Le bateau « Conscience » après que les organisateurs de la Freedom Flotilla Coalition ont déclaré que des drones l'avaient attaqué pendant la nuit - Photo : Freedom Flotilla Coalition
Par Prem Thakker
« L’attaque perpétrée aujourd’hui contre notre flottille au large des côtes maltaises n’est pas seulement un acte de piraterie, c’est le résultat d’une complicité mondiale », a déclaré un organisateur de la Freedom Flotilla Coalition.
Tôt vendredi matin, un navire transportant de l’aide humanitaire et des volontaires qui cherchaient à défier le siège génocidaire d’Israël sur Gaza a été attaqué dans les eaux internationales près de Malte, selon les organisateurs.

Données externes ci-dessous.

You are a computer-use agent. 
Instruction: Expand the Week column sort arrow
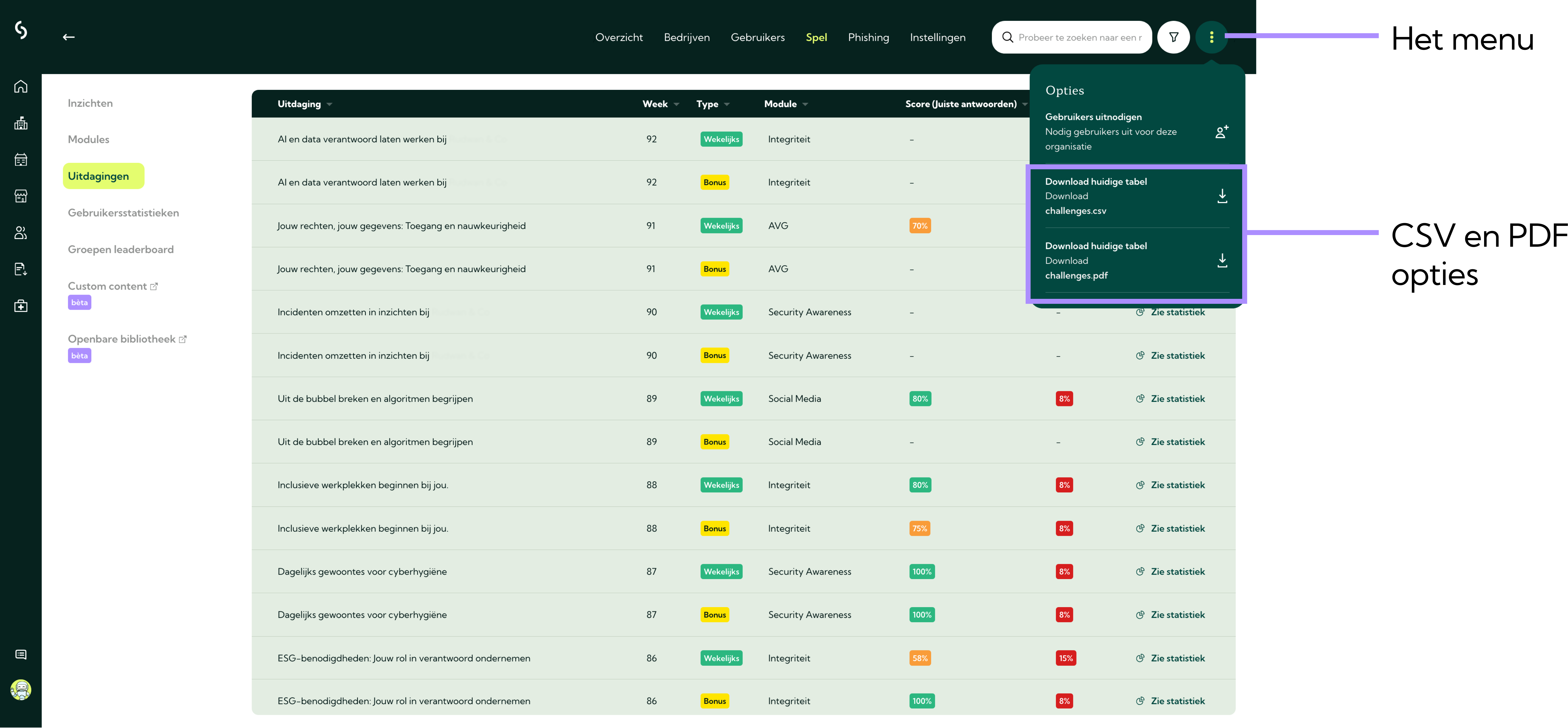(676, 104)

« Des drones armés ont attaqué à deux reprises l’avant d’un navire civil non armé, provoquant un incendie et une brèche importante dans la coque », a écrit la Freedom Flotilla Coalition dans un communiqué tôt vendredi matin.
Le groupe soupçonne fortement le gouvernement israélien d’être à l’origine de cette attaque.
Les responsables israéliens n’ont pas commenté cette implication. Un avion de l’armée de l’air israélienne aurait survolé Malte à basse altitude quelques heures avant l’attaque du bateau. Il est retourné en Israël quelques heures plus tard. L’armée israélienne n’a pas répondu à une demande de commentaires.
Le « Conscience », le navire à bord duquel se trouvait le groupe Freedom Flotilla Coalition (FFC), transportait 18 personnes. Il devait emmener plusieurs dizaines d’autres volontaires provenant d’au moins 21 pays, dont la contributrice de Zeteo Greta Thunberg et la colonel à la retraite de l’armée américaine Mary Ann Wright, de Malte à Gaza.
Le groupe cherchait à apporter une aide d’urgence à Gaza, alors qu’Israël maintient son siège de deux mois sur la bande de Gaza, laissant 2 millions de personnes menacées de famine.
Un remorqueur se trouvant à proximité a répondu à l’appel de détresse du navire et a aidé à éteindre l’incendie.
Les volontaires bloqués demandent à présent à entrer sur le territoire maltais en raison du danger que court leur navire et pour éviter une nouvelle attaque à la tombée de la nuit, selon Tighe Barry, un organisateur de la coalition, qui a ajouté que le groupe n’avait reçu aucune aide de la Turquie, de la Grèce ou de la Tunisie.
La Coalition avait décidé de ne pas communiquer avec les médias afin d’éviter précisément ce type d’incident.
Il y a deux mois, le ministre israélien de la Défense, Israel Katz, a publié une directive ordonnant à l’armée israélienne « de laisser les flottilles de protestation atteindre la côte de Gaza, de débarquer les participants à Gaza, de saisir les navires et de les transférer au port d’Ashdod afin qu’ils puissent être utilisés pour déporter les habitants de Gaza qui souhaitent quitter l’enclave », a déclaré son bureau dans un communiqué.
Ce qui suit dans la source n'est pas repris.